▶ _Written problem_:
Please copy every entry below word for word, omitting the pictures.

[Entries on where items appear]
--- begin ---
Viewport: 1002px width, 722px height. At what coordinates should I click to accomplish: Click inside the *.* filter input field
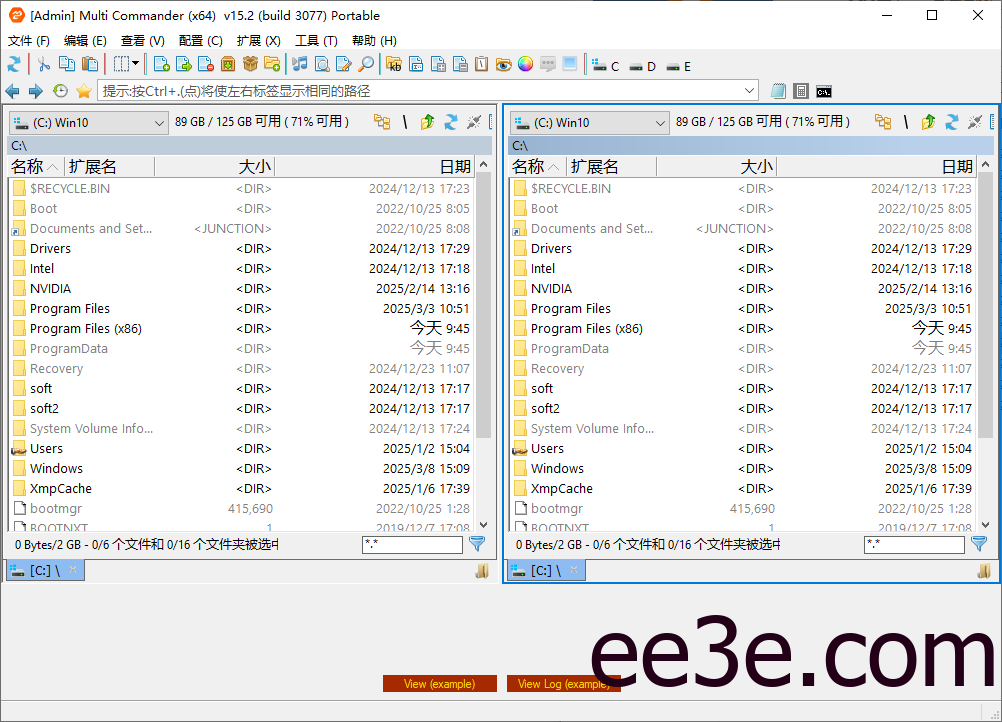tap(412, 544)
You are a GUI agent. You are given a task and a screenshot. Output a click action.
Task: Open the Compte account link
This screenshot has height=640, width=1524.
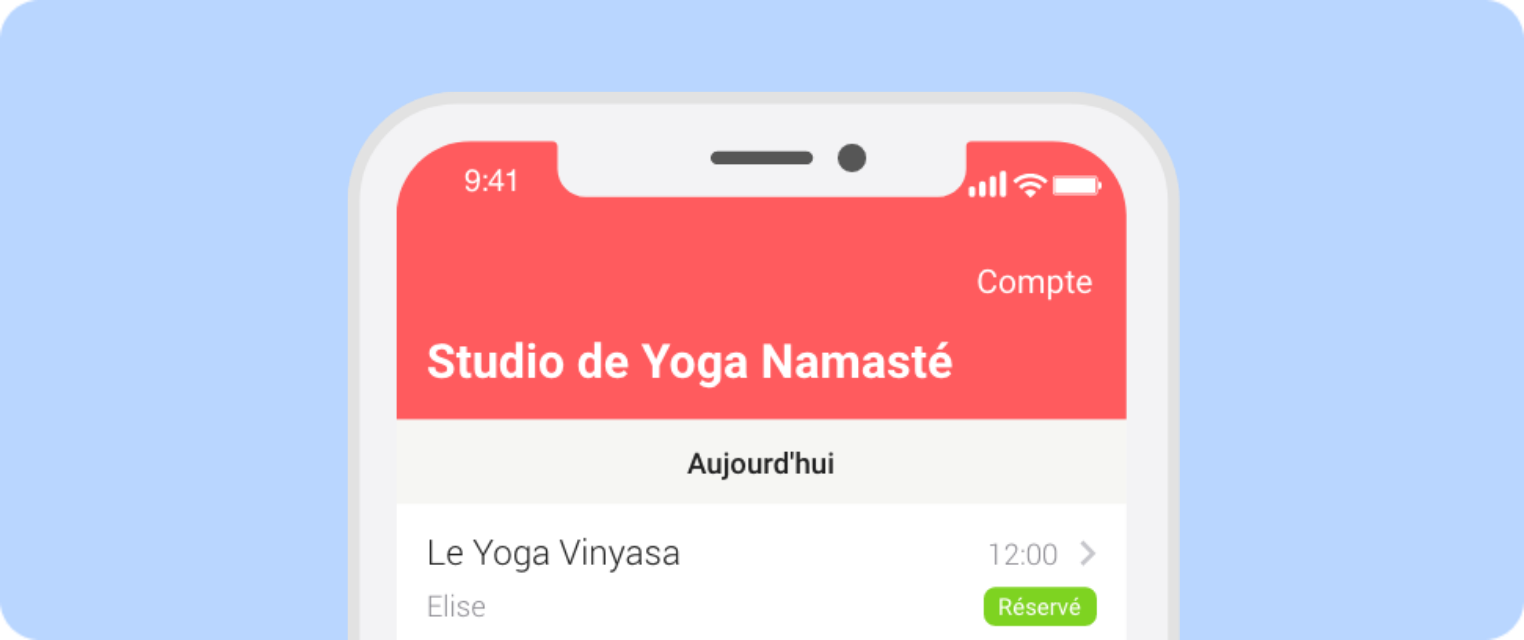pyautogui.click(x=1034, y=282)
--- end ---
▶ _Answer to this problem_:
Viewport: 1002px width, 722px height. At what coordinates should I click to accomplish: Click inside the *.* filter input field
tap(412, 544)
You are a GUI agent. You are given a task and a screenshot. Output a click action.
Task: Open the Compte account link
This screenshot has height=640, width=1524.
pyautogui.click(x=1034, y=282)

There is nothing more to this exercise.